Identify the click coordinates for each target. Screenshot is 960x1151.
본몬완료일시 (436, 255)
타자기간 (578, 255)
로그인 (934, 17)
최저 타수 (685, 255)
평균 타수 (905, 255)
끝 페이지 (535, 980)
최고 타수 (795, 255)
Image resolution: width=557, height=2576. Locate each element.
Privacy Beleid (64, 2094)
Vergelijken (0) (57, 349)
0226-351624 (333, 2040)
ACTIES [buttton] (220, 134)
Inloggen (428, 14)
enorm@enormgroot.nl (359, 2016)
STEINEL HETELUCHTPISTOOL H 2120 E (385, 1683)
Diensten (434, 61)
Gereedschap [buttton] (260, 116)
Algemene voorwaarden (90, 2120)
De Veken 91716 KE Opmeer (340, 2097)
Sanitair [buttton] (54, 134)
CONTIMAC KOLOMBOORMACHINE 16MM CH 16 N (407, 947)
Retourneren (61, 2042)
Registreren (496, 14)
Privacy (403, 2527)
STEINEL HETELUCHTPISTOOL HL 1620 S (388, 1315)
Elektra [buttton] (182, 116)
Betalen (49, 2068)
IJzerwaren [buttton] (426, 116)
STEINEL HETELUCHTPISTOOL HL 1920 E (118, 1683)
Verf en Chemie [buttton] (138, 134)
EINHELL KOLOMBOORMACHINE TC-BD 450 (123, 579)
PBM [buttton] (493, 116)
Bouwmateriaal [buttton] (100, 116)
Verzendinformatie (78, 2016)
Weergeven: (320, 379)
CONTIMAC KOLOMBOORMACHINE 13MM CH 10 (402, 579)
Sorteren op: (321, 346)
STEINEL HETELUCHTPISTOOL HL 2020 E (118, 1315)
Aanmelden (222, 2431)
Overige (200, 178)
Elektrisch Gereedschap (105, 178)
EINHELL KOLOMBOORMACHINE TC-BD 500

#####

» 任务: 把上面的全部条目原样照抄一遍，一个字也不要改。

» 本题作答:
Identify the click coordinates for each target. Screenshot is 960x1151.
본몬완료일시 (436, 255)
타자기간 (578, 255)
로그인 (934, 17)
최저 타수 (685, 255)
평균 타수 (905, 255)
끝 페이지 (535, 980)
최고 타수 (795, 255)
Image resolution: width=557, height=2576. Locate each element.
Privacy Beleid (64, 2094)
Vergelijken (0) (57, 349)
0226-351624 (333, 2040)
ACTIES [buttton] (220, 134)
Inloggen (428, 14)
enorm@enormgroot.nl (359, 2016)
STEINEL HETELUCHTPISTOOL H 2120 E (385, 1683)
Diensten (434, 61)
Gereedschap [buttton] (260, 116)
Algemene voorwaarden (90, 2120)
De Veken 91716 KE Opmeer (340, 2097)
Sanitair [buttton] (54, 134)
CONTIMAC KOLOMBOORMACHINE 16MM CH 16 N (407, 947)
Retourneren (61, 2042)
Registreren (496, 14)
Privacy (403, 2527)
STEINEL HETELUCHTPISTOOL HL 1620 S (388, 1315)
Elektra [buttton] (182, 116)
Betalen (49, 2068)
IJzerwaren [buttton] (426, 116)
STEINEL HETELUCHTPISTOOL HL 1920 E (118, 1683)
Verf en Chemie [buttton] (138, 134)
EINHELL KOLOMBOORMACHINE TC-BD 450 (123, 579)
PBM [buttton] (493, 116)
Bouwmateriaal [buttton] (100, 116)
Verzendinformatie (78, 2016)
Weergeven: (320, 379)
CONTIMAC KOLOMBOORMACHINE 13MM CH 10 (402, 579)
Sorteren op: (321, 346)
STEINEL HETELUCHTPISTOOL HL 2020 E (118, 1315)
Aanmelden (222, 2431)
Overige (200, 178)
Elektrisch Gereedschap (105, 178)
EINHELL KOLOMBOORMACHINE TC-BD 500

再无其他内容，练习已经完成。